=== Provided entries ===

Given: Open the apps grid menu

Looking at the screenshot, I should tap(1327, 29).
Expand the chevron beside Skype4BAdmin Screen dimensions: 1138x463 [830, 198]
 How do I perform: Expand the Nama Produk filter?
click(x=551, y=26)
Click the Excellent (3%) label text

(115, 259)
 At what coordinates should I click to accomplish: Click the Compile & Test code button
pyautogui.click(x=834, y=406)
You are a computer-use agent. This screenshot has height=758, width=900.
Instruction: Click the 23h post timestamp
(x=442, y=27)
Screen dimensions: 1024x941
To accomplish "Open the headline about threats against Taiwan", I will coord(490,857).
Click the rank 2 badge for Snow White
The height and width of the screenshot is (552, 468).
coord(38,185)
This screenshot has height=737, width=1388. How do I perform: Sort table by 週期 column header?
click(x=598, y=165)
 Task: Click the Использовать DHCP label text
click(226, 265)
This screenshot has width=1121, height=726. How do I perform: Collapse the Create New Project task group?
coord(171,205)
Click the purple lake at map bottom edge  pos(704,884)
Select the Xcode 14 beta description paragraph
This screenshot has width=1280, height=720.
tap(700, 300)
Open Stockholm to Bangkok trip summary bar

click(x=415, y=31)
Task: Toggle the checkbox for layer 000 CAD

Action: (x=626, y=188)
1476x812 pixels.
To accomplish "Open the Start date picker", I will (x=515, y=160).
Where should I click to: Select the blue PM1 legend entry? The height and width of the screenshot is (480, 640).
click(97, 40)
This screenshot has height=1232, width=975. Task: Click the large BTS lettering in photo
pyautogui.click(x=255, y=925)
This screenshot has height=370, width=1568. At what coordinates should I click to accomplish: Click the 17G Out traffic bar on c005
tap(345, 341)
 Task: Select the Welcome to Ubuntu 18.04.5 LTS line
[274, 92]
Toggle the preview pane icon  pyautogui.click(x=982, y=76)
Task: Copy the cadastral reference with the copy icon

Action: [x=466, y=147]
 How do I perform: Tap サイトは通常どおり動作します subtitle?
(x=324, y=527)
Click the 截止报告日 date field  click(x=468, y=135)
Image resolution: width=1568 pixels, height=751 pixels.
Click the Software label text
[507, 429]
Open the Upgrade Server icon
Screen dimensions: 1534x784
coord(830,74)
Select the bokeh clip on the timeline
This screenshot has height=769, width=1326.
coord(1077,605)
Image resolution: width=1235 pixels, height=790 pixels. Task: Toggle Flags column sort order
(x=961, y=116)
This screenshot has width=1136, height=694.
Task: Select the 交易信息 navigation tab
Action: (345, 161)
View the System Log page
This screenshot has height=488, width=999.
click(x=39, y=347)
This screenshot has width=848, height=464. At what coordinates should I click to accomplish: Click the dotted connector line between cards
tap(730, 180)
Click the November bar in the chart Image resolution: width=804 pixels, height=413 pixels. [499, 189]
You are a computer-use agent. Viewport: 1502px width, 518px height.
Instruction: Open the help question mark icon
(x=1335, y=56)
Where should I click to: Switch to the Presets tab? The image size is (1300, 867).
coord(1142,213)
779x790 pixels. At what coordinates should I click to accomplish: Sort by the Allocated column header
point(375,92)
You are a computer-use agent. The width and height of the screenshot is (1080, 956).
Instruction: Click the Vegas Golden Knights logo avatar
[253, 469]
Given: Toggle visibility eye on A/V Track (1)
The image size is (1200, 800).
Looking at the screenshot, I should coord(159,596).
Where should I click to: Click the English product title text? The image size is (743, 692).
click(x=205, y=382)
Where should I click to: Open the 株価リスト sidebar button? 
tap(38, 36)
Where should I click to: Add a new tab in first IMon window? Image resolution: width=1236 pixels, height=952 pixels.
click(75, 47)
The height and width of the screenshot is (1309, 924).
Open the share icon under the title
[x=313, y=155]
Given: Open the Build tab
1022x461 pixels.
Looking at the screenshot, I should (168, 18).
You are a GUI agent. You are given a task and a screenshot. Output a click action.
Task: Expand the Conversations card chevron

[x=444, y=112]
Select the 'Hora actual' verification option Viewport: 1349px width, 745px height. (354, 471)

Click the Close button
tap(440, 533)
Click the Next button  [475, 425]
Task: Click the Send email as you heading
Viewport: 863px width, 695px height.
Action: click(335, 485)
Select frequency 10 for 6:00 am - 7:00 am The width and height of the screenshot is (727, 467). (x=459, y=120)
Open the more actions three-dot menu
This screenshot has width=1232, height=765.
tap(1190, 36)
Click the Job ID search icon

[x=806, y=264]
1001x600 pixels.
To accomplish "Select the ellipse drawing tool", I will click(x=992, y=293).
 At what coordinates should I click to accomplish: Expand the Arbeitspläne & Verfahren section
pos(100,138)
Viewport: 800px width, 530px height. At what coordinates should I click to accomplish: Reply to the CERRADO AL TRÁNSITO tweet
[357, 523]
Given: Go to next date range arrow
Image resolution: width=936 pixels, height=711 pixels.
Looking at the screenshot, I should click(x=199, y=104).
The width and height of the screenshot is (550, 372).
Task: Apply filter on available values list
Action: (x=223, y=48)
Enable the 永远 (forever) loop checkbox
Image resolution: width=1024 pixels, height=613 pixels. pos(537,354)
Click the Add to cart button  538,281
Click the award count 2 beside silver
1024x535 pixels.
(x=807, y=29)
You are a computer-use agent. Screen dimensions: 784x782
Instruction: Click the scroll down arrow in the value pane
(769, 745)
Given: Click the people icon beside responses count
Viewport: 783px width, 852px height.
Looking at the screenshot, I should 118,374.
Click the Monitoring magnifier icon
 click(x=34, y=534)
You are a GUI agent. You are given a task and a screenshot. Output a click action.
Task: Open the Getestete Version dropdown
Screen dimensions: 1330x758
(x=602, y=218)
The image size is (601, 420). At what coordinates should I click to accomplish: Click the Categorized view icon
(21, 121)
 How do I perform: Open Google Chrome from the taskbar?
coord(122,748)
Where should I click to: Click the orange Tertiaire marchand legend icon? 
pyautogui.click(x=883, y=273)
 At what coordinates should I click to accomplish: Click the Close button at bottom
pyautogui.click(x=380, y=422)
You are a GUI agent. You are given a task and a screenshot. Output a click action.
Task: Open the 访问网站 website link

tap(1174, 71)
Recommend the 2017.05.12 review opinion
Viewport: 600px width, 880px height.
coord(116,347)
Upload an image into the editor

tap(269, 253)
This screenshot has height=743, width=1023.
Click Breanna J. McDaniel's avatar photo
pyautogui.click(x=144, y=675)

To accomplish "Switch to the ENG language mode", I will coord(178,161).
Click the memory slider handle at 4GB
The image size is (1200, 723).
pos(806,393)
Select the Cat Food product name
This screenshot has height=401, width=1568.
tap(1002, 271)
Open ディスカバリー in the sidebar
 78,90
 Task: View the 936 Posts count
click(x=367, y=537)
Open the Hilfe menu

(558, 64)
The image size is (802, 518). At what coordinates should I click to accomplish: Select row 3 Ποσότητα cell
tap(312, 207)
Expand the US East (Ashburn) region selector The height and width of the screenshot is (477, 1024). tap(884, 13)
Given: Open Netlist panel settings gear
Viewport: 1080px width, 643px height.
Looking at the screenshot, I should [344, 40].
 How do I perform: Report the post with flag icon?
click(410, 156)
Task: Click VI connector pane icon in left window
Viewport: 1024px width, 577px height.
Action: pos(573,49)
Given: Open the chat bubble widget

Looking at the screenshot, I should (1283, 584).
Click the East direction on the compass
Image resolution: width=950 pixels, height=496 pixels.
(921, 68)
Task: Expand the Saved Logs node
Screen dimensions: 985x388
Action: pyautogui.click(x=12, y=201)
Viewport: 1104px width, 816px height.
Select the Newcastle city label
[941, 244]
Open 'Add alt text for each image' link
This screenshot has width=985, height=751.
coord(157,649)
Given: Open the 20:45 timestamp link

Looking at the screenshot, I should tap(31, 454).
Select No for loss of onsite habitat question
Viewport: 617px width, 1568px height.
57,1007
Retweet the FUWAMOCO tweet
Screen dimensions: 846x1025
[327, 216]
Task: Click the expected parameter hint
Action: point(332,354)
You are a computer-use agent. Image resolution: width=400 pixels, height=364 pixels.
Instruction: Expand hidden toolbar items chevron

===

Exercise requirements | The answer must be every line of the data that contains the word "date".

Expected answer |
To accomplish "Open the Start date picker", I will (x=515, y=160).
Click the 截止报告日 date field  click(x=468, y=135)
Given: Go to next date range arrow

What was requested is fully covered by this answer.